MINI WHOLE WHEAT BREAD

https://www.melskitchencafe.com/small-batch-whole-wheat-bread/

INGREDIENTS
• 5-6 cups whole wheat flour
• 1 1/2 tablespoons instant yeast
• 1/4 cup vital wheat gluten (see note)
• 2 3/4 cups warm water
• 1 tablespoon lemon juice (bottled or fresh)
• 1/3 cup oil
• 1/3 cup honey
• 1 tablespoon salt


METHOD

  1. In the bowl of a stand mixer fitted with the dough hook, mix together 3 cups of the whole wheat flour, yeast, and gluten. Add the warm water and mix well. Cover the bowl and let the mixture rest for 10-12 minutes.
  2. Add the lemon juice, oil, honey, and salt. Mix on low speed.
  3. With the mixer running on low speed, continue adding flour 1/2 cup at a time until the dough pulls away from the sides of the bowl (don’t over-flour! A little stickiness is ok as long as the dough forms a ball and doesn’t leave a lot of residue on your fingers).
  4. Let the mixer knead the dough for 5-6 minutes until the dough is soft and smooth.
  5. Turn the dough onto a lightly greased counter and divide in eights. (I found each loaf to be 159 g.) Shape each half into a taut loaf and place in a lightly greased mini-loaf pan (8 loaves per pan.)
  6. Cover the loaf pan and let the loaves rise until they are 1-2 inches above the edge of the loaf pan.
  7. Preheat the oven to 350 degrees F. Make sure an oven rack is in the middle/center position. Bake the loaves for 28-32 minutes until golden and baked through (an instant-read thermometer should register 180-190 degrees in the center of the loaf).
  8. Turn the bread onto a wire rack. Brush the tops with butter, if desired. Let cool completely.

NOTES
Letting the Dough Rise: this bread recipe does not require the dough to rise before being shaped into loaves and letting the loaves rise in the bread pans. However, if you find your bread is a little dense after baking and cooling, letting the dough rise after kneading may help with that, as well as making sure the dough isn’t over floured.

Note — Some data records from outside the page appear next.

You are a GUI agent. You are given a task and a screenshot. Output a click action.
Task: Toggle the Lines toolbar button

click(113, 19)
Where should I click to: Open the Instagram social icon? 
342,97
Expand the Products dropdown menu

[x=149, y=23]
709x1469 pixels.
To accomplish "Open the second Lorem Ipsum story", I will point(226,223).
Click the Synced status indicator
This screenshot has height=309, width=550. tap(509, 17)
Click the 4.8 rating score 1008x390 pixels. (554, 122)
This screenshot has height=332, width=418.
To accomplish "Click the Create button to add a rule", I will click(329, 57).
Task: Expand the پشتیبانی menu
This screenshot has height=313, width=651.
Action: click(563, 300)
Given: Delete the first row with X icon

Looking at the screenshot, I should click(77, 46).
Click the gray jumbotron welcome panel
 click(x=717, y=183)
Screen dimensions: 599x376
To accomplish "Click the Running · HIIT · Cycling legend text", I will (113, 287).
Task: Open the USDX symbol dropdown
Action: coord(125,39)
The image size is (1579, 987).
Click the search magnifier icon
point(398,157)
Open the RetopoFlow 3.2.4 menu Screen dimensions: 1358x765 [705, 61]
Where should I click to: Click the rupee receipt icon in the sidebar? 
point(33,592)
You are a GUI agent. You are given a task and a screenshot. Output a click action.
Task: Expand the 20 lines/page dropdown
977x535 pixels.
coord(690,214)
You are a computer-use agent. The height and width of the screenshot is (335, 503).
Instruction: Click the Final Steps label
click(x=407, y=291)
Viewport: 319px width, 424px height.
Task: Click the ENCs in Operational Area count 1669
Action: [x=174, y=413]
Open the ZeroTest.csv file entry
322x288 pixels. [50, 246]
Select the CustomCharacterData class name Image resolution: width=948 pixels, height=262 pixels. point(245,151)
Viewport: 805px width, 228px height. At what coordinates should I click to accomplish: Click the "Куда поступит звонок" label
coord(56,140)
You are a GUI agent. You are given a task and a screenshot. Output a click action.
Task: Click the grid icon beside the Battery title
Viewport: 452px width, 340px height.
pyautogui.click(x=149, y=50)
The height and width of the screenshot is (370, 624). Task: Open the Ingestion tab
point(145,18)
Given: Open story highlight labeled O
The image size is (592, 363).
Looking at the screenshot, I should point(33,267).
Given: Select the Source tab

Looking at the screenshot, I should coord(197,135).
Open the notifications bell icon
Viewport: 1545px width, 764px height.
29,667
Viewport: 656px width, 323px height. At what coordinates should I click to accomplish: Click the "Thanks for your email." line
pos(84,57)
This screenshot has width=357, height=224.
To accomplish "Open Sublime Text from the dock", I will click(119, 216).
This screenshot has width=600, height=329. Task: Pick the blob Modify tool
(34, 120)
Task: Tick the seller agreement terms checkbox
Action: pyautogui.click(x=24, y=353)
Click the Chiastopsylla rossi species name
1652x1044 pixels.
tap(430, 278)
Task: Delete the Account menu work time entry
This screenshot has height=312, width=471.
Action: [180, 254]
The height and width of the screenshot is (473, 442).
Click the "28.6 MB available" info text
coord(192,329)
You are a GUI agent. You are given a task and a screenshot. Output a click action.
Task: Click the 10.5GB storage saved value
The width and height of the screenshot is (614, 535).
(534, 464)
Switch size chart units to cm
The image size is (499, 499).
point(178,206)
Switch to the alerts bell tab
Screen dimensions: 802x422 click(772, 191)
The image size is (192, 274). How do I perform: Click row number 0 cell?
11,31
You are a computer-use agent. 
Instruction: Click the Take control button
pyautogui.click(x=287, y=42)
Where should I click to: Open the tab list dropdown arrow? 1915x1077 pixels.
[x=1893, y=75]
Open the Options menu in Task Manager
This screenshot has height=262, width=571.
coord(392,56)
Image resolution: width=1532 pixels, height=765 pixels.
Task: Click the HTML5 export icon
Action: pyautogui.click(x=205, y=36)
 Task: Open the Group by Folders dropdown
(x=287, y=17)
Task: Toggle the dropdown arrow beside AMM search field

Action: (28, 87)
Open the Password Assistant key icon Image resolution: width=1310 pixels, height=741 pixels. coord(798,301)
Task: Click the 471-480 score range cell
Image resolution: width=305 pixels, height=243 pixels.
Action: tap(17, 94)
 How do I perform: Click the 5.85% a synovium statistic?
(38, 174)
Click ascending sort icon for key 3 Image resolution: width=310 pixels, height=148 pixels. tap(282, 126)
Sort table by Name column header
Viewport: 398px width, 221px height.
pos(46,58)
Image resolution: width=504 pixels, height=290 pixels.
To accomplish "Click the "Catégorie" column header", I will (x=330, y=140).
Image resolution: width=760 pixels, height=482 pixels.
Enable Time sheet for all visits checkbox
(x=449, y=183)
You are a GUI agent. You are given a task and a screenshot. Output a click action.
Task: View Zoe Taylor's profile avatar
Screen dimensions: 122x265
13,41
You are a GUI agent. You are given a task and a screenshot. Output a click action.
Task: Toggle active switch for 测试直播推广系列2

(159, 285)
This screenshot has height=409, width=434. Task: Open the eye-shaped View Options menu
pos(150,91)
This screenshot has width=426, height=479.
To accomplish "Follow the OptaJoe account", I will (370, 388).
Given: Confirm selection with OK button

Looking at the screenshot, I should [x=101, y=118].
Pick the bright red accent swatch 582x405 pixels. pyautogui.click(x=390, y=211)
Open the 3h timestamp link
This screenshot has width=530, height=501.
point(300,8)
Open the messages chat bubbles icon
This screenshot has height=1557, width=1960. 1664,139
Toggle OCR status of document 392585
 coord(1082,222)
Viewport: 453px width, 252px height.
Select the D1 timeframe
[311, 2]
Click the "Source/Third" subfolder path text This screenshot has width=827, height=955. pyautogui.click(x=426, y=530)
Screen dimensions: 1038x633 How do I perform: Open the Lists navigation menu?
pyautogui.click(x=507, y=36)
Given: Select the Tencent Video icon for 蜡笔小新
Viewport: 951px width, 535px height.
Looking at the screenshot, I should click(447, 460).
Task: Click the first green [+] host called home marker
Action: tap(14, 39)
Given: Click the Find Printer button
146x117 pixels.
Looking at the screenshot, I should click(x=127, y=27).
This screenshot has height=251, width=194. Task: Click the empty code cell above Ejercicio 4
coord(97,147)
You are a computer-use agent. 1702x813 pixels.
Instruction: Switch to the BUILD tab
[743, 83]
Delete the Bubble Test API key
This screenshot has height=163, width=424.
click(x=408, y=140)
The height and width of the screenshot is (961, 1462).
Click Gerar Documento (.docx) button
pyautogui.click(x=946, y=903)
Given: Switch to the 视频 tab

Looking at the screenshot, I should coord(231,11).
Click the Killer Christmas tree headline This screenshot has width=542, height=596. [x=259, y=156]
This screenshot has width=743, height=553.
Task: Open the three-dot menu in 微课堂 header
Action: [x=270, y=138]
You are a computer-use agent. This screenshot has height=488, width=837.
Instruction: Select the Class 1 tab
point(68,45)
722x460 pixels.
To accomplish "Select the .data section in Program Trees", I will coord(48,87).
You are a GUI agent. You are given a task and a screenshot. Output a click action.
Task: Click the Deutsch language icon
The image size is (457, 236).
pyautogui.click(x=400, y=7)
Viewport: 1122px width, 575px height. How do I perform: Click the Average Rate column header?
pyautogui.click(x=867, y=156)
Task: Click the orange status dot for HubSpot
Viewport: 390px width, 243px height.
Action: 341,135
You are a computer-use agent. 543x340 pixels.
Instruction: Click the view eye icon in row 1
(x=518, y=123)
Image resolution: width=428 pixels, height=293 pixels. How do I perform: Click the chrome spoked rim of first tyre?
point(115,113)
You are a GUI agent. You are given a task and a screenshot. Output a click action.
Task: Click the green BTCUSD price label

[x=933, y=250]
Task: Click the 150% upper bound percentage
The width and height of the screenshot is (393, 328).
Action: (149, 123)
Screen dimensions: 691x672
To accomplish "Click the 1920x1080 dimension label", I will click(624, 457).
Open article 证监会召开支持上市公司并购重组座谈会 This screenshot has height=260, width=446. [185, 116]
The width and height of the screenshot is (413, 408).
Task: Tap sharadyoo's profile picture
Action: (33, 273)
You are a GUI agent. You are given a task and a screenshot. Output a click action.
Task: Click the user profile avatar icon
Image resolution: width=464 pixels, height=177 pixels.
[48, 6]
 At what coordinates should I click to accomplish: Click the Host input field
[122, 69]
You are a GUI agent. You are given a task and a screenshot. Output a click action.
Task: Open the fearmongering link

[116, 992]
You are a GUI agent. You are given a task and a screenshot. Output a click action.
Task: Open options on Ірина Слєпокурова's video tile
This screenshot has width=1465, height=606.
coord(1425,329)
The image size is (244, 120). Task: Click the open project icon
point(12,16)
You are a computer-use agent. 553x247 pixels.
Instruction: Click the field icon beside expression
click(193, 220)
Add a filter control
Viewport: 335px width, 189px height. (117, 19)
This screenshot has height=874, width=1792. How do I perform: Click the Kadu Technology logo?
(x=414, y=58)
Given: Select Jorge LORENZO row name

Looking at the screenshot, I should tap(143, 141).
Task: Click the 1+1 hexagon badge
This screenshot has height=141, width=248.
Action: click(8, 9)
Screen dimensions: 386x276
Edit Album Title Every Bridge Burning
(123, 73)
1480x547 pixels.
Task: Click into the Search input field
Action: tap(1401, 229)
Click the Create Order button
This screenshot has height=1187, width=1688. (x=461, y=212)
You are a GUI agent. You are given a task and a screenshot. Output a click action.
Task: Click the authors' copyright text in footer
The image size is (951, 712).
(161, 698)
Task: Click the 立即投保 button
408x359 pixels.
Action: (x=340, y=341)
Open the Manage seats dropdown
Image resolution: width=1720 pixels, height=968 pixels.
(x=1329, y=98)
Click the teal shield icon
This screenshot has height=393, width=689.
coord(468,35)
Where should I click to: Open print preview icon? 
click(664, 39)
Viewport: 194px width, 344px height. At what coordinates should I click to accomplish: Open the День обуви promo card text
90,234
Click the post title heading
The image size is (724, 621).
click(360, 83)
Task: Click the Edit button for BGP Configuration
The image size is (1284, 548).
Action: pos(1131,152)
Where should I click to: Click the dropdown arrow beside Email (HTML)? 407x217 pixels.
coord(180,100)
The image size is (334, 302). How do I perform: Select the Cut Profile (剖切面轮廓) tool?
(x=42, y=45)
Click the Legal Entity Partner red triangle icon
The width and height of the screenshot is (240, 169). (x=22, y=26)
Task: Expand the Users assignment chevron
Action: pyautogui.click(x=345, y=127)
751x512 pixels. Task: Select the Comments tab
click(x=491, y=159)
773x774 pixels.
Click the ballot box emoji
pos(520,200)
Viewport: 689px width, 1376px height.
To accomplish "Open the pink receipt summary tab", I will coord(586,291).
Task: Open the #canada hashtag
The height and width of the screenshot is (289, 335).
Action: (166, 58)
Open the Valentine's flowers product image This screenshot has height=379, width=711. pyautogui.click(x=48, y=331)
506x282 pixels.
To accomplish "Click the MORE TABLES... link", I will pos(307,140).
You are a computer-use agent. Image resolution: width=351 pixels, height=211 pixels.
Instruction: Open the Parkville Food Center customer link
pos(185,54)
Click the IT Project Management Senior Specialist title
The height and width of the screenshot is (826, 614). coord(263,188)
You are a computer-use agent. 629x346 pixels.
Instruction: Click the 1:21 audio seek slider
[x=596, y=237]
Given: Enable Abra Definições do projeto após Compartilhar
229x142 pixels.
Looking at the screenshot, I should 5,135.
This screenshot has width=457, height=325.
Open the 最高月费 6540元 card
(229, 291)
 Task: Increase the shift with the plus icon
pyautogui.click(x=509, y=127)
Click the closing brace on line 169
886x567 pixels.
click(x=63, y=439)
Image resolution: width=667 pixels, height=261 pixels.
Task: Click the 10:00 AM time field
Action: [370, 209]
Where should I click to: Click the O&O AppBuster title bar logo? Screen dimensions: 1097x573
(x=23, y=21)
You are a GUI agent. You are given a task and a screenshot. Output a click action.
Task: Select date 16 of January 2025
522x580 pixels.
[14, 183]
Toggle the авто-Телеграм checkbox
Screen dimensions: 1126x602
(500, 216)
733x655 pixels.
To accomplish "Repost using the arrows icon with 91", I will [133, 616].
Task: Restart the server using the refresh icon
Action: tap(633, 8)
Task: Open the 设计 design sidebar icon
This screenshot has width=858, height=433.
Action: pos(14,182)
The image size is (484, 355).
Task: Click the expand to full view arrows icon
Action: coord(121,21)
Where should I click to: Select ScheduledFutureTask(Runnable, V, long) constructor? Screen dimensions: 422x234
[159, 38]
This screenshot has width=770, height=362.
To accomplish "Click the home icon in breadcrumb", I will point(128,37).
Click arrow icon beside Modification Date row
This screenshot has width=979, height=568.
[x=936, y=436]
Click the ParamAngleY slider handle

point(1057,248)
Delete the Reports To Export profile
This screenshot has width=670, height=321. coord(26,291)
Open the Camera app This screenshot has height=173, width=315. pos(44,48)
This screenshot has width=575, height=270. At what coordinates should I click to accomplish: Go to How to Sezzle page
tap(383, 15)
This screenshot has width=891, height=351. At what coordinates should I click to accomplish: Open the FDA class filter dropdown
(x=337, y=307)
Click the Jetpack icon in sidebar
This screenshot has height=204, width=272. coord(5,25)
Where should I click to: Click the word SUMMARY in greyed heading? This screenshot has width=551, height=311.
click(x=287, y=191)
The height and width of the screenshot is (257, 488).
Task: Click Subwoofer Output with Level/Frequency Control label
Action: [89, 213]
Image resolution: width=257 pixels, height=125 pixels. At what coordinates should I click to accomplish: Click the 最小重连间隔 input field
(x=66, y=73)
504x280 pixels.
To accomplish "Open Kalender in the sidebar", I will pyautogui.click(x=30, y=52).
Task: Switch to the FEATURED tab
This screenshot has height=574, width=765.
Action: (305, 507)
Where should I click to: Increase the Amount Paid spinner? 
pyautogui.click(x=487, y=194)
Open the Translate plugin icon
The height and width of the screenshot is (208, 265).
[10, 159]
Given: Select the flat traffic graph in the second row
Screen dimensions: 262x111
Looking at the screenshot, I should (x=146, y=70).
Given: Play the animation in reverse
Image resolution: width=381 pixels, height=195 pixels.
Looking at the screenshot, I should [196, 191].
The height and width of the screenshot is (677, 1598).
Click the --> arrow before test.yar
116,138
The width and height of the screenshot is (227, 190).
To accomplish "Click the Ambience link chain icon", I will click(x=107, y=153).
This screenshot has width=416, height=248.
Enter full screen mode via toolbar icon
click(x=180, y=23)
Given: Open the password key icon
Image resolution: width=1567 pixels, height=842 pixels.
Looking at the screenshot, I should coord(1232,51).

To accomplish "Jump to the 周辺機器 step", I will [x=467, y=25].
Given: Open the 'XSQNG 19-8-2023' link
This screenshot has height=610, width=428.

Vital Wheat Gluten: is often found in the baking aisle at the grocery store (near the flour). Many brands of vital wheat gluten have Vitamin C added; those are ok to use in this recipe. I buy mine at KAF.

RASPBERRY/PLUM JAM

INGREDIENTS
• 1 lb raspberries (454 grams)
• 3 lbs plums , sliced and pits removed (leave skins on) (1360 grams) (picked from our tree)
• 5 cups granulated sugar (1000 grams)
• ½ cup bottled lemon juice (120 ml)
• Zest of 1 orange (picked from neighbors tree)

METHOD

  1. Combine the raspberries, sliced plums, sugar, lemon juice, and orange zest in a large heavy-bottomed pot. Place over medium high heat and stir frequently as the sugar dissolves and the fruit begins to release its juices.
  2. Continue to cook, stirring frequently as the jam simmers and thickens. Skim any foam off of the surface with a spoon.
  3. While the jam is simmering, remove plum skins with a spider strainer. Clean the strainer often to reduce the amount of jam removed.
  4. Place a plate in the freezer and when the jam thickens wipe a little on the plate and return to the freezer for 2 minutes. Repeat until the jam stops running and has the consistency you want. Mine heated to 220 deg F.
  5. Once the jam is reduced and thickened, remove from heat and ladle jam into sterilized jars. Top with a lid and screw on with a ring. This recipe made 7 half pints.
  6. Process jars in a water bath for 10 minutes (15 minutes for 5,000+ ft elevation). Remove from water bath and let cool. Check that lids have sealed by pressing down into the center of each one. It should not move.
  7. Store jam in a cool dry place like a pantry and consume within 1 year.